▶ **TRY IT**
Nothing but the records, transcribed verbatim and stripped of images, should appear in the answer.

*** MATERIAL FOR THIS TASK ***

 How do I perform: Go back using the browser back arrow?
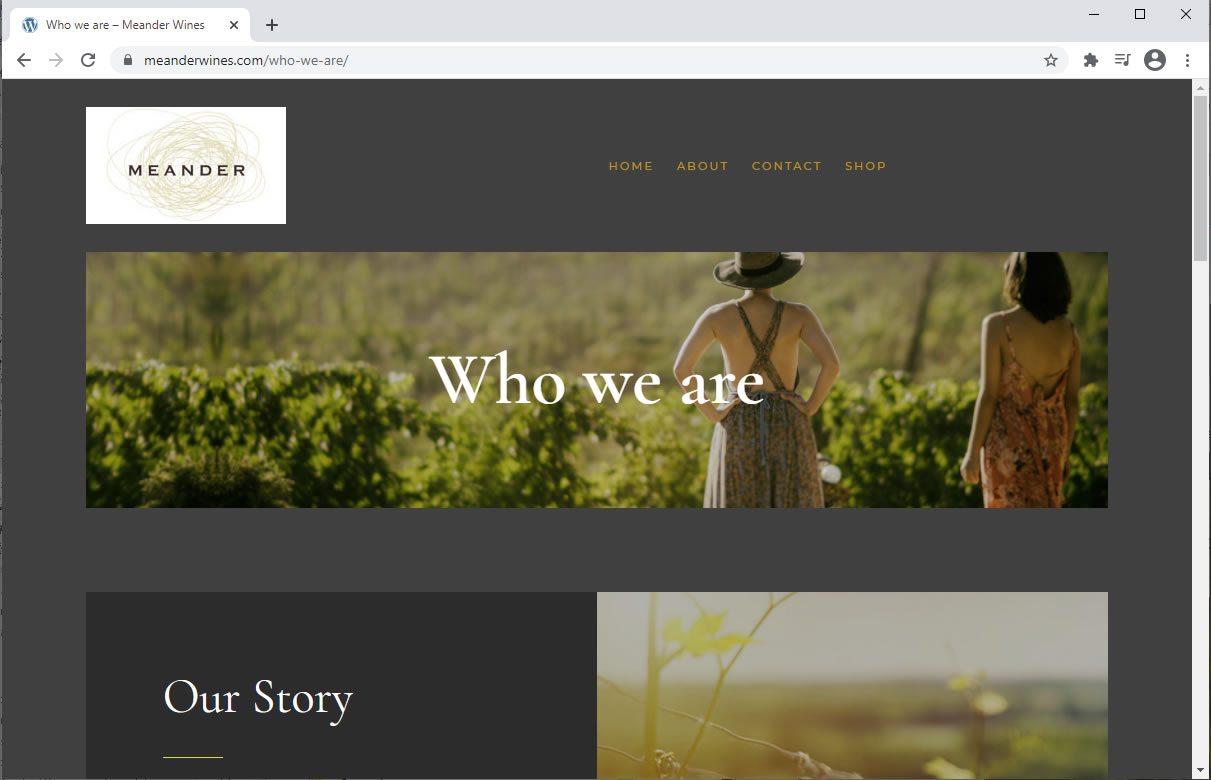(x=24, y=60)
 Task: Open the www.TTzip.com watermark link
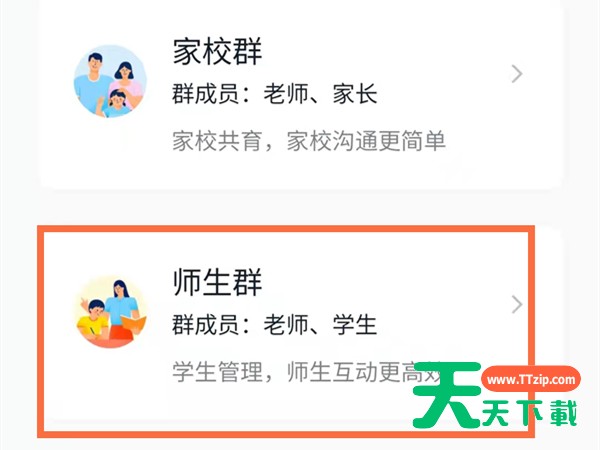[531, 379]
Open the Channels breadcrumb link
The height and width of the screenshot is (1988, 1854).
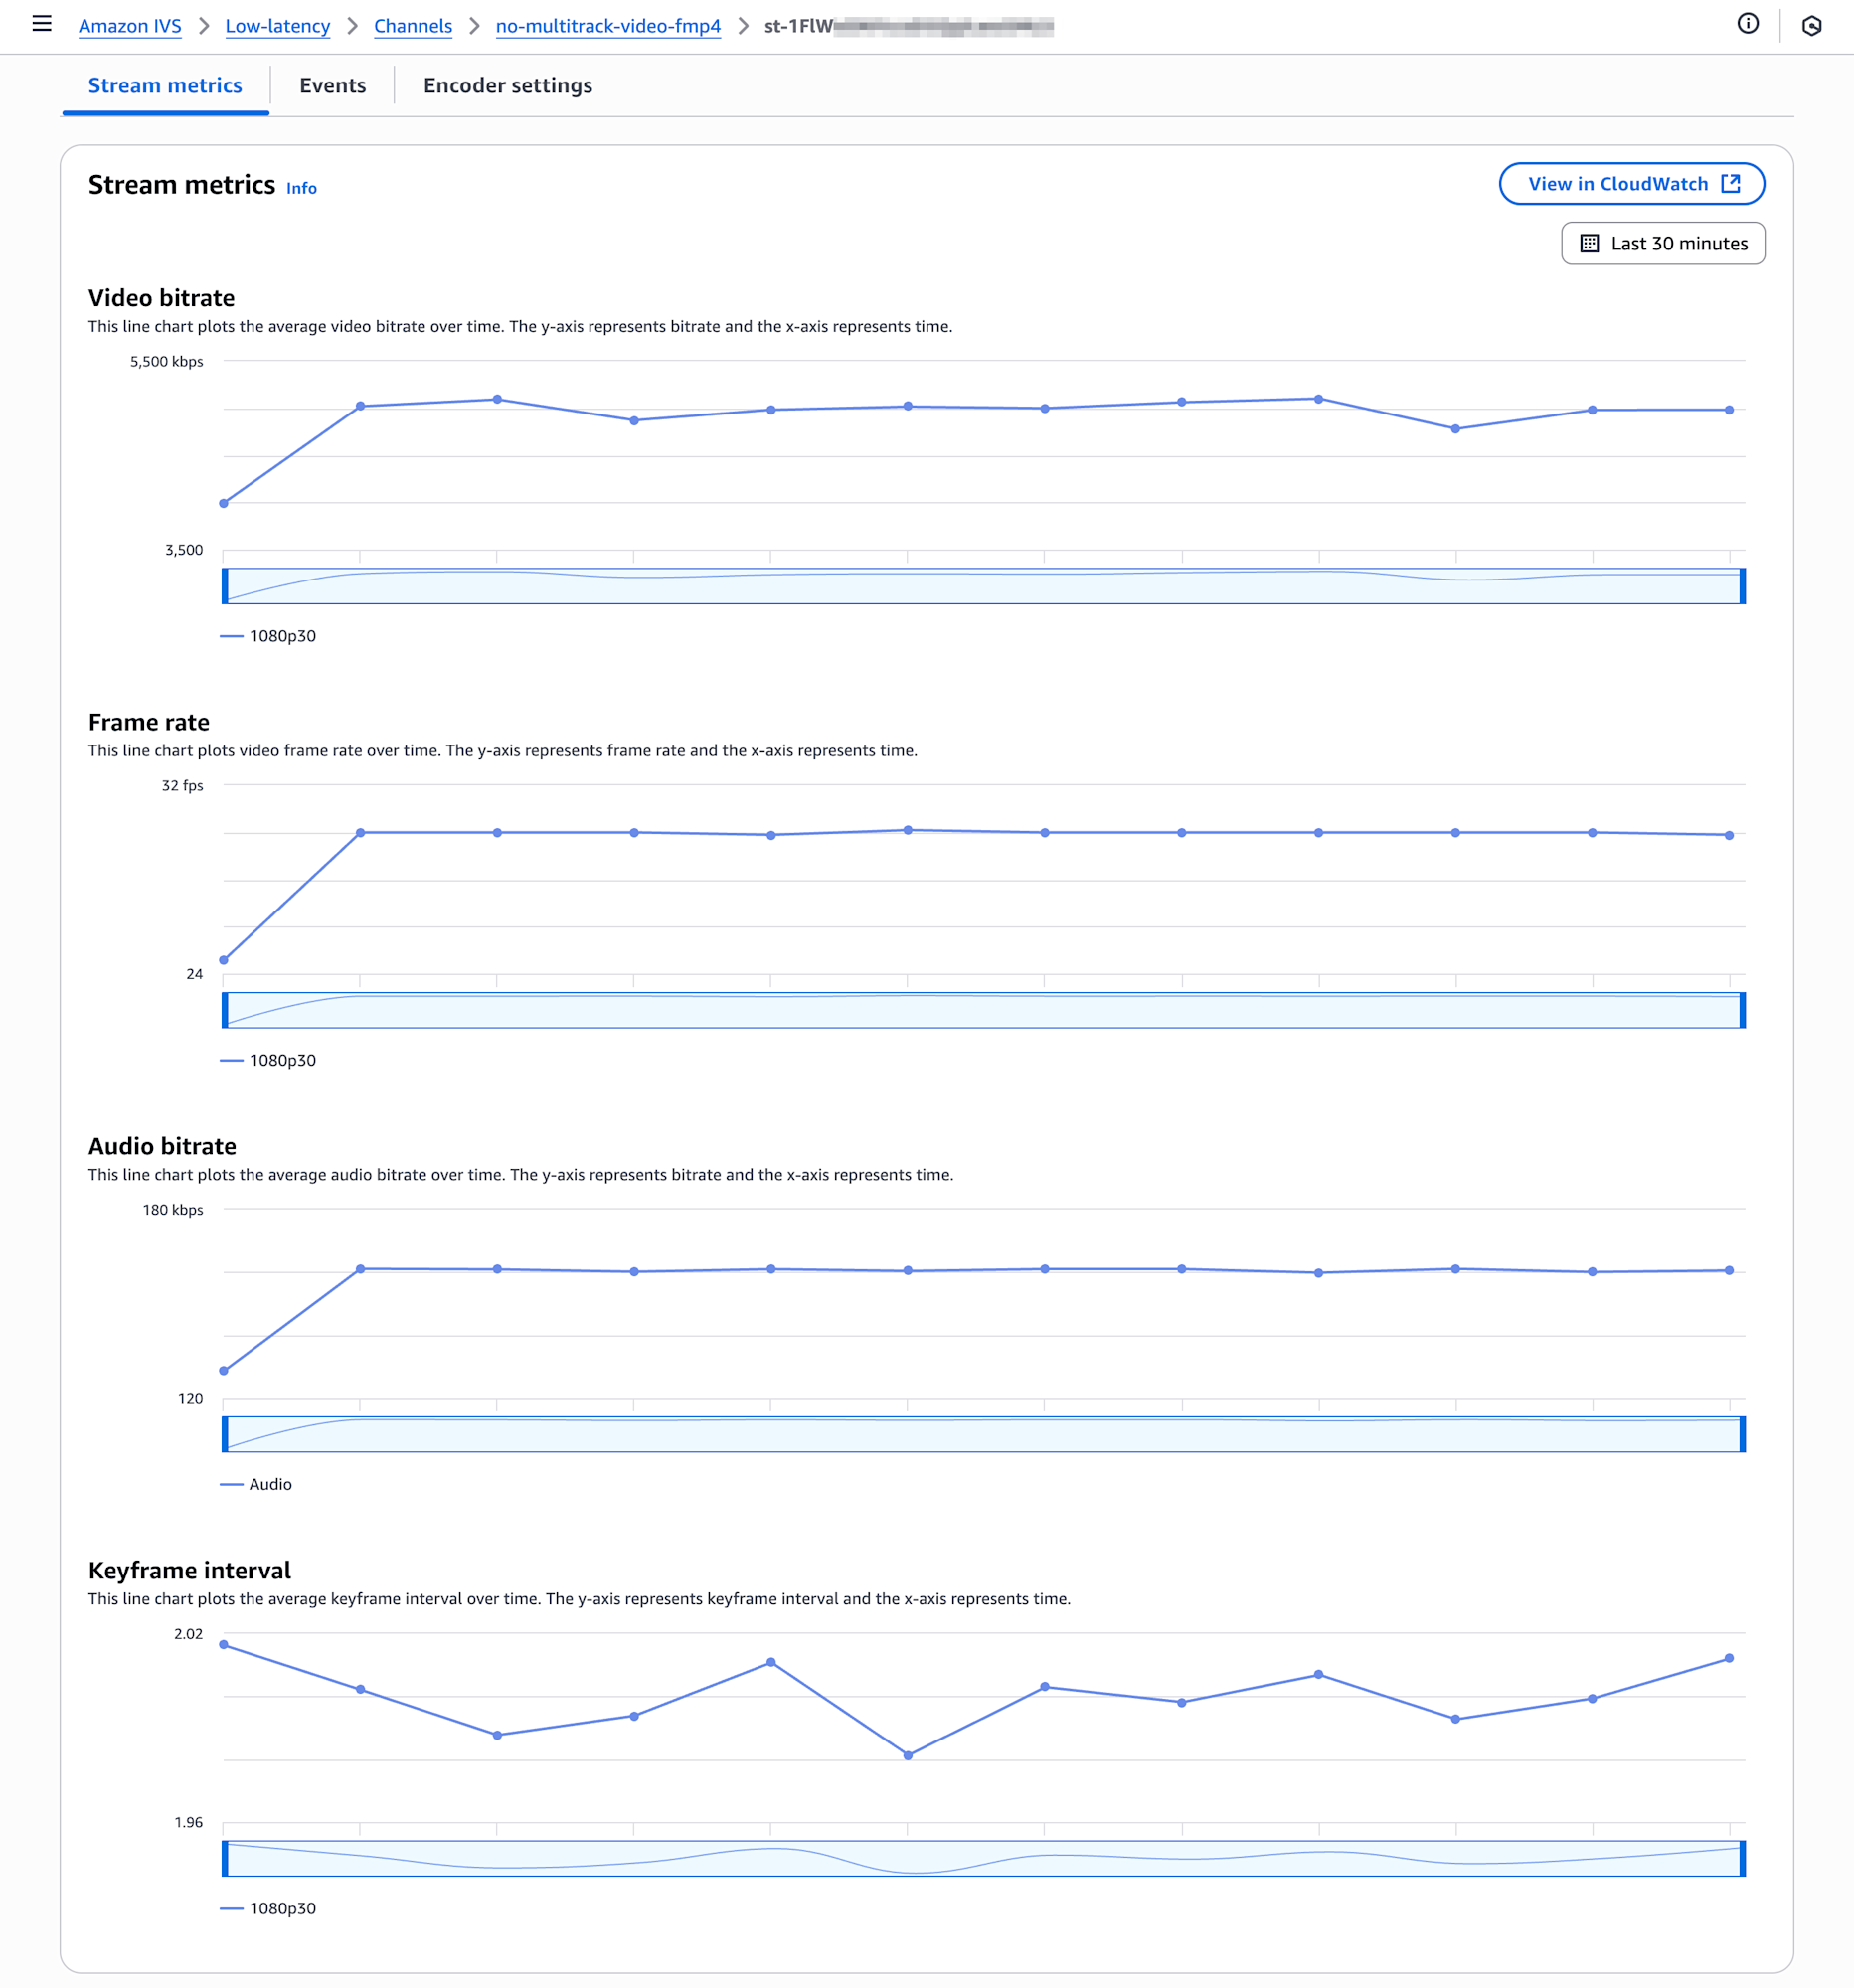(x=413, y=26)
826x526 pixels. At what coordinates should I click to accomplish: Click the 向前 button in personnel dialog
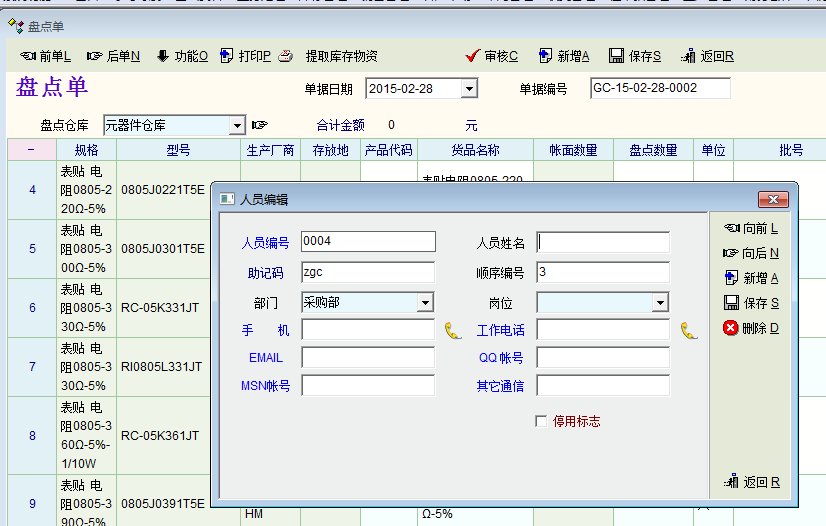[x=750, y=228]
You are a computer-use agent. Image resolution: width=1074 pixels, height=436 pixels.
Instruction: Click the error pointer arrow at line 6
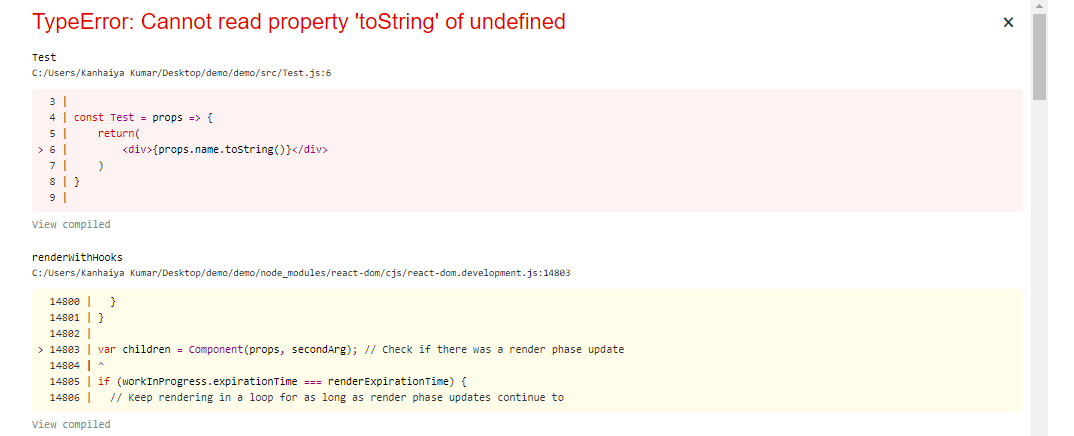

*** End of MATERIAL FOR THIS TASK ***

▶ **RESPONSE TO THIS EXERCISE**
 How do I perform: Go back using the browser back arrow?
(x=24, y=60)
 Task: Open the www.TTzip.com watermark link
[531, 379]
Open the Channels breadcrumb link
The height and width of the screenshot is (1988, 1854).
(x=413, y=26)
826x526 pixels. At what coordinates should I click to accomplish: Click the 向前 button in personnel dialog
[x=750, y=228]
You are a computer-use agent. Image resolution: width=1074 pixels, height=436 pixels.
Instruction: Click the error pointer arrow at line 6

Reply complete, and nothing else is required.